Over the past three years, we’ve seen a noticeable shift in the timing of this seasonality. Since 2022, rental activity is more evenly distributed throughout the calendar year, annual rent declines exceed annual rent increases, and peak rent growth has moved up earlier in the year. 

From 2017-2019, the typical seasonal pattern was this: nationwide rents would rise for seven months from February through August, with peak rent growth (+1.0 percent) occurring in May.

Since 2023, there has only been six months of rent growth each year, from February through July, with peak rent growth down to +0.6% and occurring two months earlier in March.

These shifts are due to a combination of factors including:

  1. The persistent impact of a one-time shock to the timing of moves due to the pandemic
  2. An intentional shift by multifamily operator to spread out lease renewal dates
  3. A supply rich environment offering renters more optionality and flexibility in their moves

Source: ApartmentList

Rapidly Rising Expenses Are Devastating Affordable Multifamily Properties

The affordable (rent restricted) multifamily sector is facing unprecedented margin pressure as operators confront a structural mismatch between revenue and costs.

Expenses at affordable communities have risen 38% since 2019, while income has only increased 32% over that same period.The six-point spread is not just a financial statistic but a lived reality on the ground, visible in tightening margins, deferred maintenance, and growing vulnerability to even modest external shocks.

Actual transaction data confirms NOI growth has been under acute pressure over the last several years, a phenomenon not seen with the same intensity on the market-rate side.

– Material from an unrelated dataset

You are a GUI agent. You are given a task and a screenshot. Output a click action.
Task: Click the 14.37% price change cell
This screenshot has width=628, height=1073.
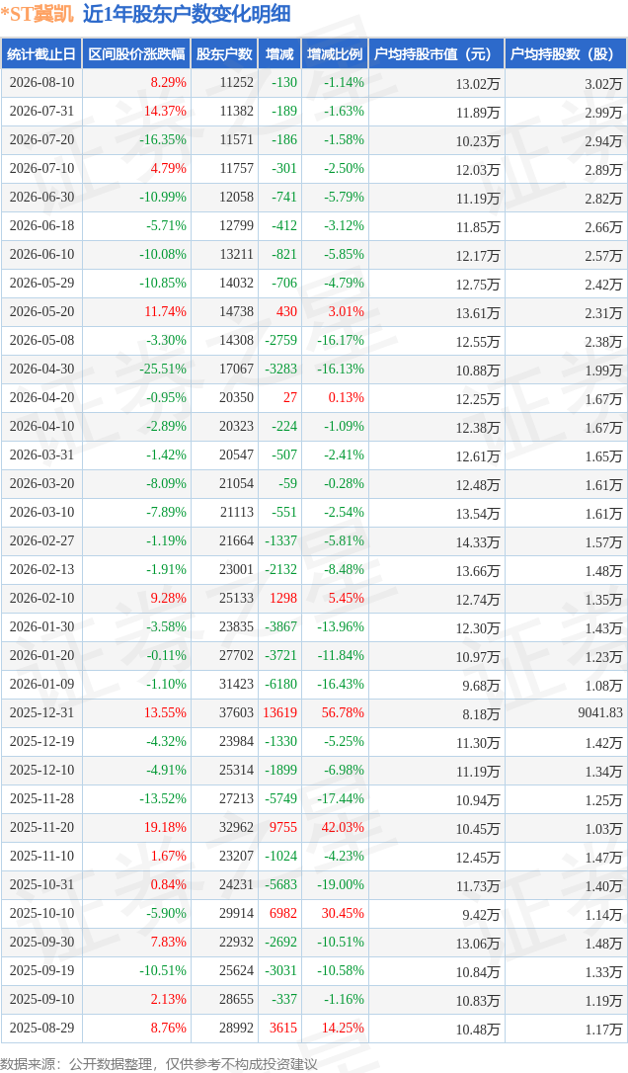click(x=165, y=111)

While property-level revenues have trended upward in step with increases in area median income, expense growth has been less forgiving, driven primarily by surging payroll, maintenance, and utility costs. In many jurisdictions, these line items are up four to five percent year over year—a rate much higher on the affordable [side]…than on the market rate world.

The gravity of this trend becomes starker at the market and even sub-market level. In cities like Charlotte, operators have reported particularly acute challenges, where the expense load has been extremely difficult.

Some limited relief has come from a recent slowdown in insurance cost spikes, but this is far from enough to offset broad-based expense inflation.

The squeeze challenges the notion that affordable housing provides stability for both residents and owners. Turnover, typically much lower in affordable communities than in market-rate ones, has in some cases reached parity—a worrisome trend that may signal growing instability. Operators are forced to operate leaner, often delaying both routine and capital-intensive work.

Regulatory complexity itself is both a symptom and driver of higher operating costs, as subsidy layering and compliance requirements add about $20,000 per unit in development cost and significantly extend timelines, further stressing the operational side.